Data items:
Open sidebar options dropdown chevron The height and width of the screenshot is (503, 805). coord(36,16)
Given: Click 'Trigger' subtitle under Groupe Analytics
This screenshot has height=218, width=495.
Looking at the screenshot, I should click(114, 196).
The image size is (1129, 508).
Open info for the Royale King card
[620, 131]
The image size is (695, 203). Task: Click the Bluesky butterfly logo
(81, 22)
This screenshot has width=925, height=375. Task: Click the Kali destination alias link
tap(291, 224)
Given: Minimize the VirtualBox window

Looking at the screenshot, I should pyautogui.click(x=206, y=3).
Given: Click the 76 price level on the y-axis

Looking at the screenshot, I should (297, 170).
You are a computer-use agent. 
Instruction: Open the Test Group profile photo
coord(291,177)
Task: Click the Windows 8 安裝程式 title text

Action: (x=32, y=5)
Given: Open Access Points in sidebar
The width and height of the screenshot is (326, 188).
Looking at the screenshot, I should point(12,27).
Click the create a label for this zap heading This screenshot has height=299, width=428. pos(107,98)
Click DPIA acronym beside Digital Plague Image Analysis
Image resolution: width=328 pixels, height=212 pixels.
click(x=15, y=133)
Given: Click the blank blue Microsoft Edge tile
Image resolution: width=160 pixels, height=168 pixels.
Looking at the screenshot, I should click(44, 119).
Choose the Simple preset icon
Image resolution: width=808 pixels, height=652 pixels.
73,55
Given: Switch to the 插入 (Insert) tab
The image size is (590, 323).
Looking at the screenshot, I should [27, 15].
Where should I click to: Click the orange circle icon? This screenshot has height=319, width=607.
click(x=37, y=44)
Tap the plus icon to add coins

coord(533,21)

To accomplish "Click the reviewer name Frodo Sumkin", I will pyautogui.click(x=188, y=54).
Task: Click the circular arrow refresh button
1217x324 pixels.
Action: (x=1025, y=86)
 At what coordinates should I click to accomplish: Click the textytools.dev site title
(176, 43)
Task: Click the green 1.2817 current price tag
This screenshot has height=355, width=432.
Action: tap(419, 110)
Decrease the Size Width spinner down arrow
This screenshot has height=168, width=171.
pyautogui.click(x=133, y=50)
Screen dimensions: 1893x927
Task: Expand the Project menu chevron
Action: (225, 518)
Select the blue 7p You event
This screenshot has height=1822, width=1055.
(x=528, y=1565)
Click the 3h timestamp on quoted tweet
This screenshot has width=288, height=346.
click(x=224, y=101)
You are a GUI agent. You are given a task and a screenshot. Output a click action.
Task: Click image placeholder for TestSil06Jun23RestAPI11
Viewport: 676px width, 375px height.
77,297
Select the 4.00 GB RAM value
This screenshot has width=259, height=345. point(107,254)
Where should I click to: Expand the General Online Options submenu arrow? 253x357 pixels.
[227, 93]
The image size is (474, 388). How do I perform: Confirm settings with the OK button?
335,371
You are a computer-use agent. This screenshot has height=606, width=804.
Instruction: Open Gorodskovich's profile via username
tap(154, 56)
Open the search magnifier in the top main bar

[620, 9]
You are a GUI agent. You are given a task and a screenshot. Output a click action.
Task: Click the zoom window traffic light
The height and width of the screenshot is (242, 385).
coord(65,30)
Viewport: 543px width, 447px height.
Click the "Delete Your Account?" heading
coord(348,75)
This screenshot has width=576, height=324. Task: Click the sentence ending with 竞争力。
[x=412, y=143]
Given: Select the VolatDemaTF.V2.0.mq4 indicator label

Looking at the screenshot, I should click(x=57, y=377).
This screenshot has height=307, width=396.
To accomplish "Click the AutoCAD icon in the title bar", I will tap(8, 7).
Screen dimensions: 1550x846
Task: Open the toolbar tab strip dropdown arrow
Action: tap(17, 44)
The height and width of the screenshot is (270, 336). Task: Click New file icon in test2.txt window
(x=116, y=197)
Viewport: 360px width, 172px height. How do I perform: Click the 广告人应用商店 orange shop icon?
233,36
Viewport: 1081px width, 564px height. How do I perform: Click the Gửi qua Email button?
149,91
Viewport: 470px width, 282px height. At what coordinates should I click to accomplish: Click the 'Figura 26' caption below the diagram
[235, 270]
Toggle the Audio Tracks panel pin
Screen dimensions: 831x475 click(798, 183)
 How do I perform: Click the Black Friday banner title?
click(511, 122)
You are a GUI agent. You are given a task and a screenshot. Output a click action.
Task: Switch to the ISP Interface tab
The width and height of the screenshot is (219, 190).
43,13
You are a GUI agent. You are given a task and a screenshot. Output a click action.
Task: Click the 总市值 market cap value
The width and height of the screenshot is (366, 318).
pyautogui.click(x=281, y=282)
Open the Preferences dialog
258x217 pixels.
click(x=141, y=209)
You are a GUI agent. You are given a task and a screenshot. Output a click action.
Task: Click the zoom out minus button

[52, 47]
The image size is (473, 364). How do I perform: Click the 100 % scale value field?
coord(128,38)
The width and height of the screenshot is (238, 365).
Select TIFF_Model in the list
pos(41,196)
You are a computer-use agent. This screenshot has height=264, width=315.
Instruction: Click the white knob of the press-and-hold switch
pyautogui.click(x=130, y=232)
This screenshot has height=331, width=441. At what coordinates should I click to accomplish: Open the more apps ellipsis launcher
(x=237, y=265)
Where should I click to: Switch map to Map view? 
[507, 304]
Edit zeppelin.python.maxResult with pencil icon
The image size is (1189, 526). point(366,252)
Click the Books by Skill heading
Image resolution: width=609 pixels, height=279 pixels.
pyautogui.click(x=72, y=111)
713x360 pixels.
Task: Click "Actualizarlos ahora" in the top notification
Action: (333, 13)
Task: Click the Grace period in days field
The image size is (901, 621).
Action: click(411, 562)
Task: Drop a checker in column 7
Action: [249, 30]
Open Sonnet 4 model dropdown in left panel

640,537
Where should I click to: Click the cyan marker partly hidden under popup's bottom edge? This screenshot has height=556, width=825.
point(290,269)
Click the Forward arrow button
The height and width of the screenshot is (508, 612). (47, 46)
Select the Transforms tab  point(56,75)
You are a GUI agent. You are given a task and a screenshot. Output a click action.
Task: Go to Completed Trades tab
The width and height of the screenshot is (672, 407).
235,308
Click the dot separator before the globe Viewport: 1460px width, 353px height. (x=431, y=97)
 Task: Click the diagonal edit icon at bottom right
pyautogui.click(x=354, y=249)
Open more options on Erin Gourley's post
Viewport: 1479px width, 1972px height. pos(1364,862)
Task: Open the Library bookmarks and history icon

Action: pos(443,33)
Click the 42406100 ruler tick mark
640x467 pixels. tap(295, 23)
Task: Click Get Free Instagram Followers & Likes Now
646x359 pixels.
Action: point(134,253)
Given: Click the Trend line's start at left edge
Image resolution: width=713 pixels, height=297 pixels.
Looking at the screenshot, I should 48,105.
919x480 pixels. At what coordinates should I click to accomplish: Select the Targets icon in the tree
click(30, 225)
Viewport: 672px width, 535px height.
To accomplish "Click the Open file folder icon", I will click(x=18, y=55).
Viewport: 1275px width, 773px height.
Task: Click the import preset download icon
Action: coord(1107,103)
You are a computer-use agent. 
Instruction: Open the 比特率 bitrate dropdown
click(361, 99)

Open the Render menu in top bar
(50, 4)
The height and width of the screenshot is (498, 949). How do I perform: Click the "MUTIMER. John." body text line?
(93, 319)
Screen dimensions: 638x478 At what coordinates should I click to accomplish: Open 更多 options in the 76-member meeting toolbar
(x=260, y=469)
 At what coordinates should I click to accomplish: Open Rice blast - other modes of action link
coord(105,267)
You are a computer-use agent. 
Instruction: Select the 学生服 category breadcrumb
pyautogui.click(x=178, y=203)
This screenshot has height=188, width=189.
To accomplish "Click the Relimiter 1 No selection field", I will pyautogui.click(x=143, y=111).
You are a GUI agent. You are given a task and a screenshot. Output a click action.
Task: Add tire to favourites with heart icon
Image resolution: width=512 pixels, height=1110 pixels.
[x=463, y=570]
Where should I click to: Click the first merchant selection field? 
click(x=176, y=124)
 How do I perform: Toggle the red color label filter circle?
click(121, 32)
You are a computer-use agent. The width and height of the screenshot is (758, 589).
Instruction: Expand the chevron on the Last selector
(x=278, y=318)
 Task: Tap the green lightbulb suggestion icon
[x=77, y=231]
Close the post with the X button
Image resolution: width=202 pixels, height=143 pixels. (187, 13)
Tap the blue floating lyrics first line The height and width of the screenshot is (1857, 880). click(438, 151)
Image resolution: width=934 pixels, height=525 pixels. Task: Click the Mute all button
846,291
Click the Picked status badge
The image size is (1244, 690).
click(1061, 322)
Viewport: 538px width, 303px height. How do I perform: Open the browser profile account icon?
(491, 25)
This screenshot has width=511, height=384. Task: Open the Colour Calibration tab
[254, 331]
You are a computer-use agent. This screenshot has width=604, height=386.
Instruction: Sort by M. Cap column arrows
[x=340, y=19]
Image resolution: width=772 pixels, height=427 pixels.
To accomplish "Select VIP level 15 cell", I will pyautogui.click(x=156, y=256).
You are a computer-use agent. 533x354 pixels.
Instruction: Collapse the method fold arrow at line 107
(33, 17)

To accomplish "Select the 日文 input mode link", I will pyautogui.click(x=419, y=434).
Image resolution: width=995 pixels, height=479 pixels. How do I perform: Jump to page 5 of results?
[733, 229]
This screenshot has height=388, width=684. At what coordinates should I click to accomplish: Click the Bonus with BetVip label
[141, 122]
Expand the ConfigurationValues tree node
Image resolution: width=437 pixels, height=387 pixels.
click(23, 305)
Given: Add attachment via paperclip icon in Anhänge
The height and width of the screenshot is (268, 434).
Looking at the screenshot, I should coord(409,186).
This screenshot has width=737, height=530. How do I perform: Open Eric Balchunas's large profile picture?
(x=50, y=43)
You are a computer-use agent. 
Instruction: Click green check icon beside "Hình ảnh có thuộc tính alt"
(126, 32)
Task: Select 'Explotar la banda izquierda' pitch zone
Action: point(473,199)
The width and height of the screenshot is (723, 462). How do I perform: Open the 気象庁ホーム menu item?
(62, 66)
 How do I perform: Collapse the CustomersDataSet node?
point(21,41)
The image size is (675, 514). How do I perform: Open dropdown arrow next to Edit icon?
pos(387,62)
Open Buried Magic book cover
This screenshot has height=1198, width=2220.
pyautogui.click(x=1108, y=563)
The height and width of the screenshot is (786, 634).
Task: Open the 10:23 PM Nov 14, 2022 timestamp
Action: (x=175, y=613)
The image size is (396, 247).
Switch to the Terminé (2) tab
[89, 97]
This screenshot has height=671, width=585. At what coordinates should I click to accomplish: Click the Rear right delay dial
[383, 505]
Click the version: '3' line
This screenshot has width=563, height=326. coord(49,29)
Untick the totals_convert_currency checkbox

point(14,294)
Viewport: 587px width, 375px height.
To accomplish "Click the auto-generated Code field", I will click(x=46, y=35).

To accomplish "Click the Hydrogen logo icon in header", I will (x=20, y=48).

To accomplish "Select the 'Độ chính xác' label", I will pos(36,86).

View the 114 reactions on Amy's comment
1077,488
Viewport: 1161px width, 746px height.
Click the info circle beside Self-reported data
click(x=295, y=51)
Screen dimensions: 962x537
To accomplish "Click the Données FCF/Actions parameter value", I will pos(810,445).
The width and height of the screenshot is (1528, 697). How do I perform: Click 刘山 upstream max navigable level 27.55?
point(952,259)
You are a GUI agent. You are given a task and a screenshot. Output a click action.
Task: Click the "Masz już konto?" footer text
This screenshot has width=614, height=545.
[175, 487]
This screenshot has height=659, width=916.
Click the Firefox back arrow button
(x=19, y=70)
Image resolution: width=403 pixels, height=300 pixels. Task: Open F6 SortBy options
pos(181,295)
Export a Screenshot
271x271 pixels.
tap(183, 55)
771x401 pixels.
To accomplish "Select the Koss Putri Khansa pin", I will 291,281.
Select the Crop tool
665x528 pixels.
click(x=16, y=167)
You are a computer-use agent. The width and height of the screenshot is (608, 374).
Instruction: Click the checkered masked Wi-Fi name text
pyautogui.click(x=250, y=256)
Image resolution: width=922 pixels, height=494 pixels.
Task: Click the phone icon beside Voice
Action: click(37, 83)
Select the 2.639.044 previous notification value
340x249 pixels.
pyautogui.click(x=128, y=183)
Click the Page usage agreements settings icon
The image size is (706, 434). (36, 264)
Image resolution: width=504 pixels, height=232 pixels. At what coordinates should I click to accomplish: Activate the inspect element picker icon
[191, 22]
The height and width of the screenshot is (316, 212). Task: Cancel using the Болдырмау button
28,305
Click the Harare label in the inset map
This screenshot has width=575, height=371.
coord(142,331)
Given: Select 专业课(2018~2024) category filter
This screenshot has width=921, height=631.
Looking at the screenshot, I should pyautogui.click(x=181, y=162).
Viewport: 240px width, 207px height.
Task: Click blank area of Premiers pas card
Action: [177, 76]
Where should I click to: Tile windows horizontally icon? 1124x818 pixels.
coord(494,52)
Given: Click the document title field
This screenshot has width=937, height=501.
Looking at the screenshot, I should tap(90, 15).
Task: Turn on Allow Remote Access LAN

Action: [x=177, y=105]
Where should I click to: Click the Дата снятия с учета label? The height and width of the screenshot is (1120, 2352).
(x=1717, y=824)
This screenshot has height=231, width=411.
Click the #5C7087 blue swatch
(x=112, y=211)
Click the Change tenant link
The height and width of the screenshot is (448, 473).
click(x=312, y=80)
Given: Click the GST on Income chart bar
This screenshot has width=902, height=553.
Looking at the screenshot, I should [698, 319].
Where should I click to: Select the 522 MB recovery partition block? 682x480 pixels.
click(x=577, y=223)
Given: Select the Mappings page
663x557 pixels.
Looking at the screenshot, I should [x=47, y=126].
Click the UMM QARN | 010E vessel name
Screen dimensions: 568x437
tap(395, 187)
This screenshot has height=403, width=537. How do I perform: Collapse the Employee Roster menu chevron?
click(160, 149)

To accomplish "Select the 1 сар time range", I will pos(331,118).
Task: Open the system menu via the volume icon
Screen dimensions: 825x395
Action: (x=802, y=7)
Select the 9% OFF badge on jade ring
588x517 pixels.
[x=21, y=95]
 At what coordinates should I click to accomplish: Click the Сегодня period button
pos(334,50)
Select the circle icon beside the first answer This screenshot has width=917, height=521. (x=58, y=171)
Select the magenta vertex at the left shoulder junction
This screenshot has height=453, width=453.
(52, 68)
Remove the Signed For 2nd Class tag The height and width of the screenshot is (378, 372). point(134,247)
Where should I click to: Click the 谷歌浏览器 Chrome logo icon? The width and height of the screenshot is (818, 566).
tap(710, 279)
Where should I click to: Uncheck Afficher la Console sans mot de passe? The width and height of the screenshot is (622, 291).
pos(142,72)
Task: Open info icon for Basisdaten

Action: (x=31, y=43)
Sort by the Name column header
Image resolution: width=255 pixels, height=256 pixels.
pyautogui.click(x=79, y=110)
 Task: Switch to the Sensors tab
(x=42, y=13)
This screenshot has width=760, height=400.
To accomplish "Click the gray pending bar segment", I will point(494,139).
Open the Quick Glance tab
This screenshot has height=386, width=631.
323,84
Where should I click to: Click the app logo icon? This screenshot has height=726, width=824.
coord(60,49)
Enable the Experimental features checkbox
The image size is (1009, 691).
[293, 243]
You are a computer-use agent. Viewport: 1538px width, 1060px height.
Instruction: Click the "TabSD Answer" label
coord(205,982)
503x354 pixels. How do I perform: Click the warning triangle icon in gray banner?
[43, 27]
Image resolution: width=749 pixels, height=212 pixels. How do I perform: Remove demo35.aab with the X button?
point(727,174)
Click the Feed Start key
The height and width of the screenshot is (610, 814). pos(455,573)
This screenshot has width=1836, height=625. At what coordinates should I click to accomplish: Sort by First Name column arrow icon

Work task
How many lines in the records include "header"? Answer with the number alone.

Answer to this problem
2